Saif al-Islam Gaddafi, the most influential son of former Libyan ruler Muammar Gaddafi, was shot and killed by four assailants inside the garden of his residence in Zintan, about 136 kilometers southwest of Tripoli, according to accounts provided to Al Arabiya by a source close to the family. The attackers reportedly first disabled the home’s security cameras before confronting him and escaping. He was 53.

A close associate described the killing as an “assassination,” while one of his political advisers, Abdullah Osman, posted a brief confirmation of Saif’s death on Facebook. As of Wednesday, Libyan authorities had not released fuller details on suspects or a possible motive.

Saif al-Islam’s life tracked the arc of Libya’s tumultuous modern history. Without ever holding formal office, he became a chief interlocutor on foreign policy during his father’s four-decade rule, fronting talks that led Libya to abandon programs related to weapons of mass destruction and to compensate families over the 1988 Lockerbie bombing. Educated at the London School of Economics and fluent in English, he was long viewed by Western capitals as a potential reformist face of the regime even as he defended its core power structure.

During the 2011 uprising that, with help from NATO, toppled his father, Saif sided decisively with the regime. He was captured later that year by a local militia and held for six years in Zintan. In 2015 a Tripoli court sentenced him to death in absentia; he was freed in 2017 under a general amnesty and lived largely out of sight thereafter. Rights group Human Rights Watch met him during his detention, when he described being isolated from the outside world.

He re-emerged in 2021, filing papers to run for president in the southern city of Sabha—a bid that became a focal point of legal and political battles and ultimately collapsed as Libya’s election process stalled. Opponents of the former regime, as well as powerful armed groups that grew out of the 2011 conflict, rejected his candidacy outright.
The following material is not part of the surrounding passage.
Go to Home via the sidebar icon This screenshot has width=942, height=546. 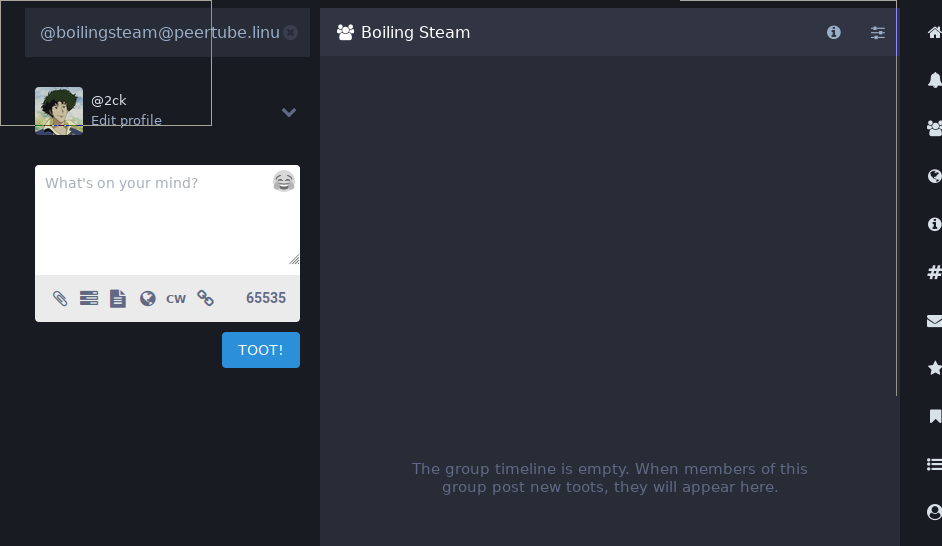(934, 32)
The killing, in a town that once served both as his place of captivity and, later, as a refuge, underscores Libya’s persistent fragmentation and the risks faced by polarizing figures from its past. With no immediate claim of responsibility and few official details, attention now turns to whether the attack will deepen local security tensions in western Libya and complicate already fragile efforts to restart a national political process.